■ PROBLEM SET
[1] According to the reports cited in the smart speaker piece below, what do people mostly use these devices for? List each use.
[2] Write the next part of the smart speaker piece below, picking up after its last sentence.

■ PAGE TEXT
- - - - - - -

Everyone knows that there is, each holiday season, a gift that says, “I know nothing about you, but I love you, I mean, you get it.” For a very long time, this present was an iTunes gift card; Apple is the richest company in the world, and I am pretty sure this is exclusively thanks to the fortune it amassed from iTunes gift cards purchased for nephews and hairdressers in the first decade of the millennium. Prior to iTunes gift cards, the gift was maybe a sweater.
Now, I’m sorry to say, the comparable gift is a smart speaker. We keep purchasing them for each other, buying into the fantasy that Siri or Alexa or Google can make someone’s life easier by scheduling their appointments and managing their time and telling them how to put on makeup or make a butternut squash lasagna. Though, at the moment, reports say that people mostly just use them to listen to music, check the weather, and ask “fun questions.”
As nondescript gifts, smart speakers make a lot of sense: Both Amazon and Google have options that are around $50, there is at least some novelty factor that pokes at adults’ memories of receiving toys, and they are far less rude to give than a Fitbit. Plus, for Amazon and Google in particular, with 64.5 percent and 19.6 percent shares in the category, respectively, the point isn’t really to make money off selling hardware. The point is to beat the others at integrating their services into the lives of the population.

- - - - - - -

■ DATA EXTRACT
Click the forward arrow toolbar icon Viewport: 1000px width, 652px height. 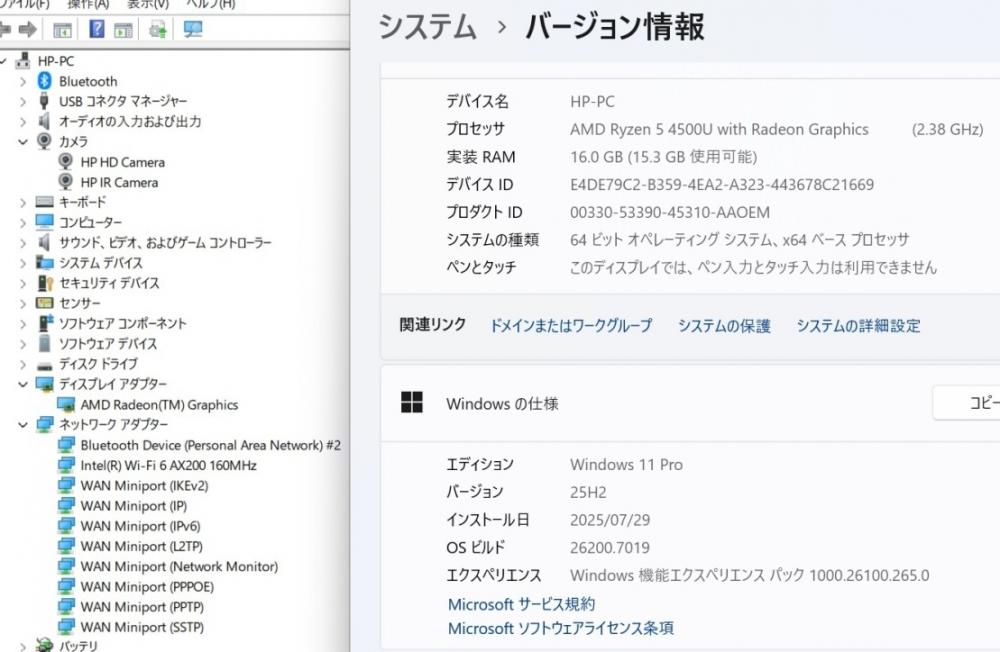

- - - - - - -

■ ANSWERS FOR THE EXERCISE
[1]
- Listening to music
- Checking the weather
- Asking "fun questions"

[2]
In other words: You’re not gifting an Amazon Echo; you’re gifting a relationship with Alexa. Amazon can later sell that relationship to brands that hope Alexa users will order their products with their voice. You’re not gifting a Google Home; you’re gifting a closer entwining with Google Search and all the strange personalized add-ons to Calendar and Maps.
This expansion of the voice assistant ecosystem is crucial to almost every major tech company, far more so than getting sticker price for devices that look like high-end air fresheners, and if you don’t believe me, please peruse the ridiculously marked-down Black Friday and Cyber Monday deals they are all offering this year.
According to predictions from the Consumer Technology Association, shoppers are set to spend $96.1 billion on tech presents this year, up 3.4 percent from 2017. In the US, 66 percent of adults will buy some sort of gadget as a gift, and the CTA expects that 22 million of these gifts will be smart speakers. Overall, 12 percent of shoppers plan to buy some kind of voice assistant-enabled smart speaker, and 6 percent plan to buy a speaker that also has a screen — like Amazon’s recently updated Echo Show or Google’s just-released Home Hub.
Smart speakers were wildly popular last holiday season as well, with Google claiming it sold more than one Google Home “every second” between October 19 and January 1 (6.5 million seconds). As noted in a report on the category by Recode’s Rani Molla earlier this month, somewhere between a quarter and a third of Americans already own a smart speaker with a voice assistant, making it one of the most rapidly adopted new technologies in human history.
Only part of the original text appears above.